The menu is a beautiful photo album of the restaurant’s specialities. Regional Chinese with an emphasis on Shanghainese cuisine was featured in every section, from the cold starters to dessert.
To try their much-talked about Jardin de Jade smoked duck, you will need to order it in advance, which sadly we only learned at the table. Instead, we started off with two cold Shanghainese dishes: smoked blue fish ($58) and bean curd roll ($42) sometimes called mocked duck. The smoked fish was beautiful: dry, tender and full of bones, which you are supposed to eat. The seasoning penetrated the flesh all the way through and the taste lingered until the next course. The beancurd roll with sliced mushrooms was fried in too much oil, a theme that reoccurred throughout the meal.
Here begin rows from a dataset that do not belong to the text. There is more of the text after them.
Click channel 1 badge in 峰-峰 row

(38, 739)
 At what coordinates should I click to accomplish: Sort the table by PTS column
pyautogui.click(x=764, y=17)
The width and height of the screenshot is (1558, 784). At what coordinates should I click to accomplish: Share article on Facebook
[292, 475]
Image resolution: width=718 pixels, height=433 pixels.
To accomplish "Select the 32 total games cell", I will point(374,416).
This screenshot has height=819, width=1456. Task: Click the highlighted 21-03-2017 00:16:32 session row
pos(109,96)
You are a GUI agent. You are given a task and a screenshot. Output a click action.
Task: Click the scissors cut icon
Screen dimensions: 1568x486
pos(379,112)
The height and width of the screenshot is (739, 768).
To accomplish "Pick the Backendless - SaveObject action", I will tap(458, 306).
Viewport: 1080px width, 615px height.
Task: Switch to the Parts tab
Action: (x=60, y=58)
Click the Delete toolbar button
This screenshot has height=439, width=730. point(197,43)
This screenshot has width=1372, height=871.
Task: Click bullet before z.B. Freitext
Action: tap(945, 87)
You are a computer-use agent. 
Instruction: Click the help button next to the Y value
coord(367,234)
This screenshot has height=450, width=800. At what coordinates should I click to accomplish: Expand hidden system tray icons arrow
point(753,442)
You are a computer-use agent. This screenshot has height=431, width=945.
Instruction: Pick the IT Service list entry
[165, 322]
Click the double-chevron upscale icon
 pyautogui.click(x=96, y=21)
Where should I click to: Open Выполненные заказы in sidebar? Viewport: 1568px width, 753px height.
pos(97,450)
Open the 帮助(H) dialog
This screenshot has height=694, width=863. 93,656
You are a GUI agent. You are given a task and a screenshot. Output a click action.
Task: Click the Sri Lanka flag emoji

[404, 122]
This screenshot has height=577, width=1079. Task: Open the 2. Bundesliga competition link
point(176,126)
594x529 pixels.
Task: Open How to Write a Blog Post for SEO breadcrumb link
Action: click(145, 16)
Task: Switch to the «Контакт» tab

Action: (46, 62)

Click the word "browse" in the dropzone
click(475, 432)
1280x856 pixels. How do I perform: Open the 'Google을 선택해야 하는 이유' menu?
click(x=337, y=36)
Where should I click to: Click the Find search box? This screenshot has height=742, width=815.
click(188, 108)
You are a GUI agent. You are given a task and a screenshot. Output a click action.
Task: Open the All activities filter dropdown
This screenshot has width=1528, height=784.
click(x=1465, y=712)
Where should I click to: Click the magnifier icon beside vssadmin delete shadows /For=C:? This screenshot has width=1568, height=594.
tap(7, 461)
Beautiful food photography can sway one’s judgement, and we picked a glossy photo of bok choy braised in chicken stock and “abalone” mushrooms ($68). These aren’t the abalone mushrooms that we know and love but another variety of thick stemmed mushrooms that have been prepared to give the appearance of abalone slices. The mushroom slices were first fried then braised with rich chicken stock, which gave a heavenly sweet and meat-like experience. The bok choy was also cooked in this rich stock and, although it was cooked perfectly, we found a bit of sand in each bite.
Forget the Shanghainese noodles ($68). The $7 cart variety would have been preferential to what arrived on the plate. Dried store-bought noodles came stir-fried with a few strands of bean sprouts and baby bok choy. It tasted of nothing. Not even salt. If you are looking for the carbohydrate portion of your meal, then we suggest a bowl of rice. The rice is medium-grained and cooked to fluffy perfection.
A bowl of Sichuan pepper-tainted beef slices with bean sheet noodles and cabbage ($88) appeared late in our meal. As with most of their dishes, they got it 50 per cent right, but couldn’t quite see it through. The beef slices, criss-cross cut and plump, were technically fine. They failed on spicing up the dish. Again, bland flavours for a dish that is known for its heat. And again, far too oily.
A word of warning: there are a few cold dishes that arrived when we were seated. Though they might seem complimentary, we noticed a per person charge for them on the bottom of our receipt. If you don’t want them, be sure to inform your server.
Shop G3–4, G/F, Sun Hung Kai Centre, 30 Harbour Rd, Wan Chai, 3528 0228. Daily 11am–11pm. Meal for two: around $450.